> [GIVEN PASSAGE]:
--- --- ---

The U.S. is facing an impending shortage in doctors, nurses, and other health care providers, with some models showing demand outpacing supply by as early as 2025, with a shortfall of hundreds of thousands of workers across professions and specialties, including physicians, nurses, health aides, and lab technicians. These are the kinds of shortages rural America has been facing for decades. Today, rural areas make up more than 60% of the nation’s Health Professional Shortage Areas.
The health care shortages experienced in rural Nebraska are representative of those found in rural states across the country. Shortages of physicians, nurses, and other providers are ubiquitous. Rural hospitals continue to close at an alarming rate, and certain professions, such as mental health practitioners or obstetrician gynecologists (OB/GYNs), are wholly absent from substantial portions of the state. This has contributed to a vicious cycle, where health resources leave because populations are decreasing or economic incentives are too low, and populations continue to decrease, in part, because health care resources are harder to access.
The question of how to attract, educate, and retain a rural health care workforce has become a perennial one, with no easy answers and no silver bullet. That said, Nebraska and other states have taken steps in the right direction, such as granting full practice authority to advanced practice registered nurse-certified nurse practitioners (APRN-CNP), and providing a loan repayment program for physicians practicing in rural areas.
This paper will examine the present state of affairs with regard to the workforce shortage in Nebraska’s rural health care system, review policy interventions implemented in other states, and make recommendations for addressing this ongoing problem.

--- --- ---

> [MATERIAL SUPPLIED]:
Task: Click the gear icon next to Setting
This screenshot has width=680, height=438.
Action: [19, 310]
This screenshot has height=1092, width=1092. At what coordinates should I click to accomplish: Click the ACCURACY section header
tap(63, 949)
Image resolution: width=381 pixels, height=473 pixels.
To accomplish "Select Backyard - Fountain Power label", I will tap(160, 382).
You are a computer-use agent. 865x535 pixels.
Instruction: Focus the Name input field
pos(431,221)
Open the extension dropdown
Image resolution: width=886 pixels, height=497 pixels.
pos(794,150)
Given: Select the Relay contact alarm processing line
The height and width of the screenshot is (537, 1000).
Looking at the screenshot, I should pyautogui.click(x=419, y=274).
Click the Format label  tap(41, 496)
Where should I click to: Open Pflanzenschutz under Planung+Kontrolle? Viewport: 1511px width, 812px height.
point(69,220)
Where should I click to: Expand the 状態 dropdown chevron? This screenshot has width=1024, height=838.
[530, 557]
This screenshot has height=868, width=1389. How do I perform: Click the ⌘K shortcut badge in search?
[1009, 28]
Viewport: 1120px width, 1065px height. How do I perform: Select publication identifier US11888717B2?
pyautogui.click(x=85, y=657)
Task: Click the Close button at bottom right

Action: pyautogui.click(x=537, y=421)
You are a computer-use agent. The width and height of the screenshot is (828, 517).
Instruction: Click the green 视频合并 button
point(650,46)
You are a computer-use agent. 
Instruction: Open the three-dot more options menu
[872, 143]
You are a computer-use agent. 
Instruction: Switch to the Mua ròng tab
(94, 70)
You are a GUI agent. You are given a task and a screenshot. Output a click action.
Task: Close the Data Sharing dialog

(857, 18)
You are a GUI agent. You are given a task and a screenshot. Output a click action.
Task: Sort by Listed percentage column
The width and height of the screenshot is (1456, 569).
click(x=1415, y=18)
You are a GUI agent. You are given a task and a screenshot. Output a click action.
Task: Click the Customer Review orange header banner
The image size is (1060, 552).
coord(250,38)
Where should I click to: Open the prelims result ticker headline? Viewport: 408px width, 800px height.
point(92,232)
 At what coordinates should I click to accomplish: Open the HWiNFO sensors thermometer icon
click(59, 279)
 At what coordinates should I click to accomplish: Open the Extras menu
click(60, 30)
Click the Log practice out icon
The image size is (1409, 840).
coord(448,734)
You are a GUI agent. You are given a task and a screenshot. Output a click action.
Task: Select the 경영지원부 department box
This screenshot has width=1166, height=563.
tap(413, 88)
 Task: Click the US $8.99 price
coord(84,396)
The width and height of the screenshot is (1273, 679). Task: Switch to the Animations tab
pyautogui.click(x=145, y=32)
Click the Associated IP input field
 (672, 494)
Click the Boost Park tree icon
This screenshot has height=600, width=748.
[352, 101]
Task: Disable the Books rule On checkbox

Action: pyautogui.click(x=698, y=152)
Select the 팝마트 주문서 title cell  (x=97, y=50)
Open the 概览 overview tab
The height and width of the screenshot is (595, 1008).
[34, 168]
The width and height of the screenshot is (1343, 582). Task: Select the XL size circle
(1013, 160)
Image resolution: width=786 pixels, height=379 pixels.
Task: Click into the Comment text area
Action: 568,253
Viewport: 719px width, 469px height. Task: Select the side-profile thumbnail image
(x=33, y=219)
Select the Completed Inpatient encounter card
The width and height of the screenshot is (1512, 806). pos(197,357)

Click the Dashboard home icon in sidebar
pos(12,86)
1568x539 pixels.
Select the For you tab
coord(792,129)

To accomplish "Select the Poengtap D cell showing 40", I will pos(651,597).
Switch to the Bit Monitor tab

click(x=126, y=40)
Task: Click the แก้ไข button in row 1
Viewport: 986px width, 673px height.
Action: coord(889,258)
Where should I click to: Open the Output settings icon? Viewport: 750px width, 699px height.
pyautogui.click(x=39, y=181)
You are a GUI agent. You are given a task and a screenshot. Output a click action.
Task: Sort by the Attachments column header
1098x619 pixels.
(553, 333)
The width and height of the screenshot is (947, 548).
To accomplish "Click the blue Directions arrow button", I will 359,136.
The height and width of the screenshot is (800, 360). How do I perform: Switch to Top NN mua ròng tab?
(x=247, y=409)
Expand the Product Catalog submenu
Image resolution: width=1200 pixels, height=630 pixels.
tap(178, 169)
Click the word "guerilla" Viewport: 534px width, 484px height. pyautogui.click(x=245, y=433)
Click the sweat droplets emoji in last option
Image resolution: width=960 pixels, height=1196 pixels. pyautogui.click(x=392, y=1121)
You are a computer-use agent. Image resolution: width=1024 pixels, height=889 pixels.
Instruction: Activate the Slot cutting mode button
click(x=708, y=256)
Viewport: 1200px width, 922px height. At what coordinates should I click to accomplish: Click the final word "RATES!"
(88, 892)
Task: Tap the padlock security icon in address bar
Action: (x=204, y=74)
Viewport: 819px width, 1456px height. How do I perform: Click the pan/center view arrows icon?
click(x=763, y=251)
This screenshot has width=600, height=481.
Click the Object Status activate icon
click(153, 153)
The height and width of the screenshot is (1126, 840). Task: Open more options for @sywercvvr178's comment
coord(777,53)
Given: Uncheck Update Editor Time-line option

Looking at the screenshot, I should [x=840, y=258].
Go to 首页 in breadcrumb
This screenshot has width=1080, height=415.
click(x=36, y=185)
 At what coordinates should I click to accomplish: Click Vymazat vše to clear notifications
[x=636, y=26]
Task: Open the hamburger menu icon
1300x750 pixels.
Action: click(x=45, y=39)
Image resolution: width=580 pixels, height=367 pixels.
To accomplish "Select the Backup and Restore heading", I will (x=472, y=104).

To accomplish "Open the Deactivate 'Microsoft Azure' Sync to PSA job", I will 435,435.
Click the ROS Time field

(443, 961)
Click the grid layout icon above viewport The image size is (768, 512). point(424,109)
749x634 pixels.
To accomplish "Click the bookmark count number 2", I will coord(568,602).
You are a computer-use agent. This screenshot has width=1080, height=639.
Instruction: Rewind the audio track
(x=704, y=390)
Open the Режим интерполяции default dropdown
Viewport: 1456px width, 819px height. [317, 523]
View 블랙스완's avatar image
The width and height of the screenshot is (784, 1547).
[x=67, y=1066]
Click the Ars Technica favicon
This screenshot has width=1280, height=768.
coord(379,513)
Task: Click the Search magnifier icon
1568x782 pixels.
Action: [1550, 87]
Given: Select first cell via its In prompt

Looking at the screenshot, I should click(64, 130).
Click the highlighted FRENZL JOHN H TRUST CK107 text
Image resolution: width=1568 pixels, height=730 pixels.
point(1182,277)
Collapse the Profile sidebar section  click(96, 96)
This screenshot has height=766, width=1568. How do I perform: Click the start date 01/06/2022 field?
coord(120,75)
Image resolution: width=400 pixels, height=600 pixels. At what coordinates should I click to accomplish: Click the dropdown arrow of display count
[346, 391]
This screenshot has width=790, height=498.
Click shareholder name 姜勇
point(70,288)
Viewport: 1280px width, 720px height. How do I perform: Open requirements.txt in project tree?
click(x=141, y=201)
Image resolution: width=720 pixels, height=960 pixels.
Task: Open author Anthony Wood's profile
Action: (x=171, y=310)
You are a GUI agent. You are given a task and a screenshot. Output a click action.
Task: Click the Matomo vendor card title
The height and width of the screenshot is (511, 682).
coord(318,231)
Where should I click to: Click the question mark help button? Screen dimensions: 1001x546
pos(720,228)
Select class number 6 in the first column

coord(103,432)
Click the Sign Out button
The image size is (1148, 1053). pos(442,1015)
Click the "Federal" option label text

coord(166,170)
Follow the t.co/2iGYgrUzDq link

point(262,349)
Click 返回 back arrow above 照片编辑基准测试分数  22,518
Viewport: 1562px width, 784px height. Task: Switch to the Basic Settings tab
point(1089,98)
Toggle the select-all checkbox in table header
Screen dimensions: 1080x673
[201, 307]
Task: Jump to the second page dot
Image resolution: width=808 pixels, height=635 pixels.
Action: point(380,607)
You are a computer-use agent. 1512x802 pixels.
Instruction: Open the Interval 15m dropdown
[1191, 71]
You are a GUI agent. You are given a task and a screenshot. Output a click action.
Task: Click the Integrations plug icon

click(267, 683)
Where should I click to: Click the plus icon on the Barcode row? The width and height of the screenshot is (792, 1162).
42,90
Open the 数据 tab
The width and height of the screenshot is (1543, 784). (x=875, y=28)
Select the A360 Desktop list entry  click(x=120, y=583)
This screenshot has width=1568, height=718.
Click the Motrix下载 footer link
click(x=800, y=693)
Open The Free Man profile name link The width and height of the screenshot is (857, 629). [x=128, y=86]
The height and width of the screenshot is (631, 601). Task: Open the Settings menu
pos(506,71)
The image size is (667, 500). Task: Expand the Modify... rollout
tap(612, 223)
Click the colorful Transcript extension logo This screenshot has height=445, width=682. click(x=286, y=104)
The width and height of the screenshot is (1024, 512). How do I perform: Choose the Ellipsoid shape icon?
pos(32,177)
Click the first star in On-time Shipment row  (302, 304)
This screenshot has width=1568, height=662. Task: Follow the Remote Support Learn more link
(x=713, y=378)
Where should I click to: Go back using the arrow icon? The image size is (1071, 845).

--- --- ---

> [DESCRIPTION OF THE TASK]:
List every action the paper says it will take in the passage on rural health care shortages.

> [RESULT]:
- Examine the present state of affairs with regard to the workforce shortage in Nebraska's rural health care system
- Review policy interventions implemented in other states
- Make recommendations for addressing this ongoing problem